ThousandEyes speculates that AWS designs its network to offload traffic as soon as possible because it shares the backbone with Amazon.com and thus, wanted a system that wouldn’t be overloaded during peak shopping periods.
As expected, each provider has stellar performance within their respective availability zones of geographically close, but distinct data centers, with latencies in the millisecond range. Between regions, ThousandEyes found that latencies tracked physical distance since the laws of physics make no exceptions, even for the most technologically advanced organizations. However, each provider’s global network is sufficiently reliable that there is negligible packet loss and jitter between regions. Indeed, peering relationships between the three mean that even inter-cloud performance is incredibly reliable with less than 0.01 percent packet loss and 0.50ms of jitter.
My take
I suspect that seeing such minutiae gives IT executives the thousand-yard stare, but before dismissing it as in-the-weeds details unworthy of their time, IT leaders should learn a few lessons.
- When moving enterprise applications, particularly those running critical business processes, to infrastructure and systems you don’t control, it’s imperative that cloud users understand the implications on performance and reliability of every usage scenario they are likely to encounter.
- The growing scale and geographic diversity of cloud infrastructure promises greatly improved application performance for a global user base, but only for those organizations making the effort to understand and quantify the implications of resource siting and replication decisions. The days of gut feel and ad hoc rules of thumb are over.
- The network link between users and cloud services is invariably the weak one, responsible for the majority of performance degradation and variability. Given its reliance on the Internet for the network hops between users and the data center hosting a service, AWS is inherently less consistent and reliable than Azure or GCP, which use their private backbones to offload traffic from their nearest POP. The situation is most acute for users in less-developed locales and further aggravated when hosting services in only one region.
- Cloud infrastructure is continuously improving, with each provider furiously spending to expand and improve. Thus, today’s shortcomings might not exist tomorrow. For example, the report found that AWS cut the average inter-AZ latency (data center-to-data center) in one European region by a factor of 5, to 1ms from 2017 to this year.
- Despite being intense competitors, the major cloud providers are tightly connected physically, if not metaphorically, meaning that multi-cloud deployments won’t be limited by networking, but rather the complexity of adapting, migrating and managing workloads across disparate services.
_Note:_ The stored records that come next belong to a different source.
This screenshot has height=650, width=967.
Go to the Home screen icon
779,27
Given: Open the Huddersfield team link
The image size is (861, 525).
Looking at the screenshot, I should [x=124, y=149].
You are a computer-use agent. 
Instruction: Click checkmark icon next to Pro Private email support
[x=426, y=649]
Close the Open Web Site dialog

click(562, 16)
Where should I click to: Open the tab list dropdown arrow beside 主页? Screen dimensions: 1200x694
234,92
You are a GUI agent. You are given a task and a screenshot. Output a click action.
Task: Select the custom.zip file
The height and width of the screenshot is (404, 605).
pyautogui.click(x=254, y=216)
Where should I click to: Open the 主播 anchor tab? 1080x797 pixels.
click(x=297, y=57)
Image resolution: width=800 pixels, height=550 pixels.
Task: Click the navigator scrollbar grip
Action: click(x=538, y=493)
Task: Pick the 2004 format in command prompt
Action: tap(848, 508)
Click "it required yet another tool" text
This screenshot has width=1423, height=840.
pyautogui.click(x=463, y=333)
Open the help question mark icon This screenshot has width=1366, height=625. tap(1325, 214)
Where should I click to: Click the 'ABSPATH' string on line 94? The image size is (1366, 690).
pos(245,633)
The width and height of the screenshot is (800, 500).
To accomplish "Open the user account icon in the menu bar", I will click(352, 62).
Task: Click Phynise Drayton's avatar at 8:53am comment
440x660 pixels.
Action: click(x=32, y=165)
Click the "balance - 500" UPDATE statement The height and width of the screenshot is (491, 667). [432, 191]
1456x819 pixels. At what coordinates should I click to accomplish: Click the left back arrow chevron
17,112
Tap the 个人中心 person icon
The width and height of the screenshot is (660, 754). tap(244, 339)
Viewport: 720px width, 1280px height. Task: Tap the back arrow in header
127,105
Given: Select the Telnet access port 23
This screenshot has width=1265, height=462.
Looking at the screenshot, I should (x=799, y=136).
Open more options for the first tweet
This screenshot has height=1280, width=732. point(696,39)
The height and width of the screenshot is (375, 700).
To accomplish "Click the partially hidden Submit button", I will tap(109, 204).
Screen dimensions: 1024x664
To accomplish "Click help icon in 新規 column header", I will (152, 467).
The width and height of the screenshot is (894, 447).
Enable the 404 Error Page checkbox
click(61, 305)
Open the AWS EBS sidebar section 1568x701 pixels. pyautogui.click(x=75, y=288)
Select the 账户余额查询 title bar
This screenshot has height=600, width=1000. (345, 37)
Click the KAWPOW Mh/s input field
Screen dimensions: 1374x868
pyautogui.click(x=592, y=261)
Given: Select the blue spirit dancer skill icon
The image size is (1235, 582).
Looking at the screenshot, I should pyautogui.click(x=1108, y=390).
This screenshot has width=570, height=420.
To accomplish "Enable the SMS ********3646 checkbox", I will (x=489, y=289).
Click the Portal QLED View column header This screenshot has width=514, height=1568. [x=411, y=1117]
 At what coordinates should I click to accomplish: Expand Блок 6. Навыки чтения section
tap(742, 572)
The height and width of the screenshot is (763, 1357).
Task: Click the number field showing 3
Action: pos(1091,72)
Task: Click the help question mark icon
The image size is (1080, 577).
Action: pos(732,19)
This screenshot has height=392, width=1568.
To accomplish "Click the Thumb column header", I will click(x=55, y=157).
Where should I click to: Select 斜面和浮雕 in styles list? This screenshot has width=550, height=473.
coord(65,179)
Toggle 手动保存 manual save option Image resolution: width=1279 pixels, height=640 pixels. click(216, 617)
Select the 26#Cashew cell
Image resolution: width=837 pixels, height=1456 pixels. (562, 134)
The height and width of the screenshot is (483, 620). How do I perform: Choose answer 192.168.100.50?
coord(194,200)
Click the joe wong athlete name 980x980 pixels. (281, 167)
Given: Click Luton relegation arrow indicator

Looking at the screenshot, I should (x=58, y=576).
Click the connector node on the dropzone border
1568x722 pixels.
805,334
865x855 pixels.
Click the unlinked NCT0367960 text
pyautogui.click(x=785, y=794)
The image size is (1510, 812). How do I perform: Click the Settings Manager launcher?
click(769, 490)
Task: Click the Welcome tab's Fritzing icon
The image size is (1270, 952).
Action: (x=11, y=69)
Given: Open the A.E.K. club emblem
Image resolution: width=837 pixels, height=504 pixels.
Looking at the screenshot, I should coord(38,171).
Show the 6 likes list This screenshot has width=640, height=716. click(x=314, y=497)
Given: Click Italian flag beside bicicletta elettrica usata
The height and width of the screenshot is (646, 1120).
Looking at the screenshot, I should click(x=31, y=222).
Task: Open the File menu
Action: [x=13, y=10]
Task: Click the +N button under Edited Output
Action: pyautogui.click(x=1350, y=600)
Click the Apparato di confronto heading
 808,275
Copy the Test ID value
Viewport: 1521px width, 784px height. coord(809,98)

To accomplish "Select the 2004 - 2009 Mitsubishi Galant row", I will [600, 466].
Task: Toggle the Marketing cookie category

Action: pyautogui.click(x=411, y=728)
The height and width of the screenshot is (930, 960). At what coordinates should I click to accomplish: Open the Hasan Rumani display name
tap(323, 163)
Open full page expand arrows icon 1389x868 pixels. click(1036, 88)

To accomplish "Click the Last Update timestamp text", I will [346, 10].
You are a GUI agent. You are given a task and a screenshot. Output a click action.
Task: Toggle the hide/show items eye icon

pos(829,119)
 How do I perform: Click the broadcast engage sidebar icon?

Quantifying cloud performance becomes vitally important once infrastructure at AWS, Azure and Google Cloud displaces company-owned and operated systems. Detailed networking data such as that in the ThousandEyes report is a valuable addition to the collection of cloud metrics, but must be supplemented with system- and application-level benchmarks to provide organizations with quantitative support for cloud buying and design decisions.